Father's age is three times the sum of age of his two children. After 5 years his age will be twice the sum of ages of two children. Find the age of father.
Let the present age of father be x years and the present ages of his two children’s be y and z years.
The present age of father is three times the sum of the ages of the two children’s. Thus, we have
$x=3(y+z)$
$\Rightarrow y+z=\frac{x}{3}$
After 5 years, father's age will be $(x+5)$ years and the children's age will be $(y+5)$ and $(z+5)$ years. Thus using the given information, we have
$x+5=2\{(y+5)+(z+5)\}$
$\Rightarrow x+5=2(y+5+z+5)$
$\Rightarrow x=2(y+z)+20-5$
$\Rightarrow x=2(y+z)+15$
So, we have two equations
$y+z=\frac{x}{3}$
$x=2(y+z)+15$
Here x, y and z are unknowns. We have to find the value of x.
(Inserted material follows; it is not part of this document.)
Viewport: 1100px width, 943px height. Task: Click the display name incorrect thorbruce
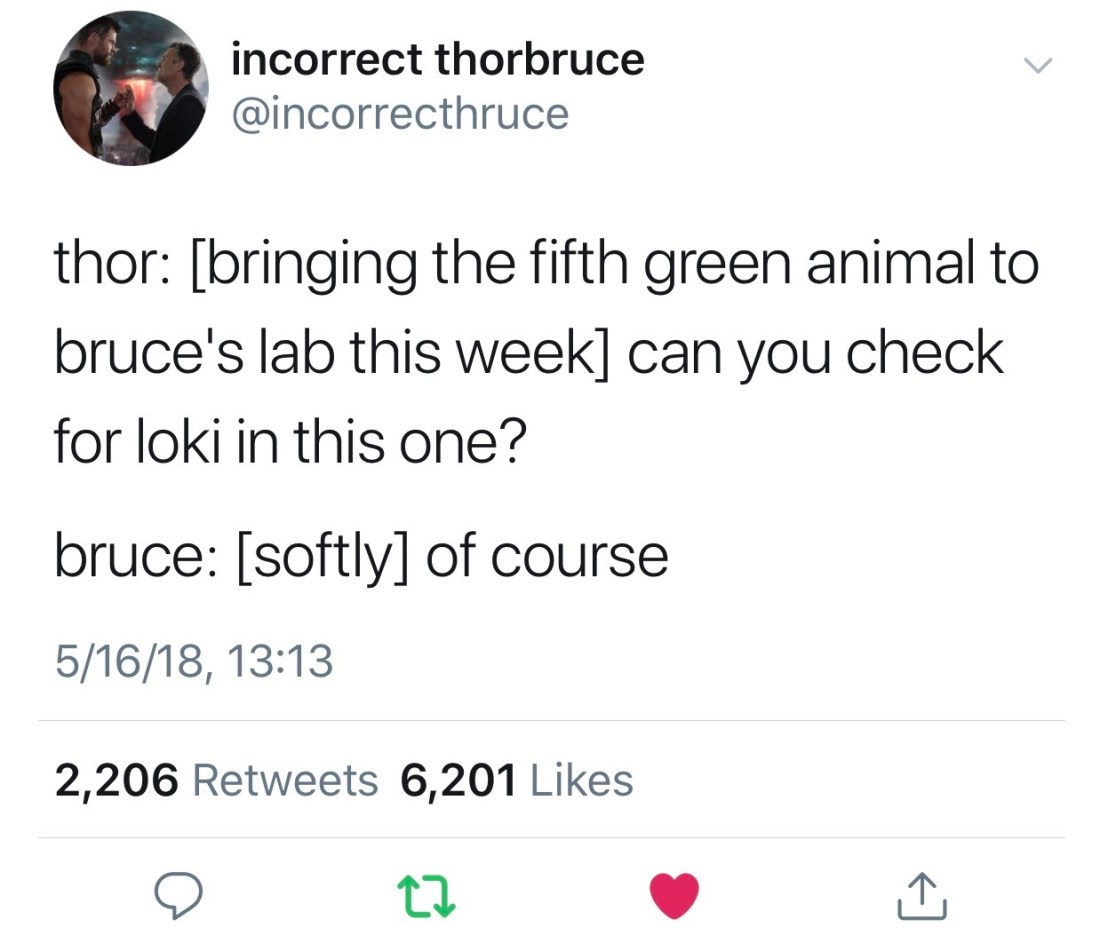click(437, 60)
Substituting the value of $(y+z)$ from the first equation in the second equation, we have
By using cross-multiplication, we have
$x=\frac{2 x}{3}+15$
$\Rightarrow x-\frac{2 x}{3}=15$
$\Rightarrow x\left(1-\frac{2}{3}\right)=15$
$\Rightarrow \frac{x}{3}=15$
$\Rightarrow x=15 \times 3$
$\Rightarrow x=45$
Hence, the present age of father is 45 years.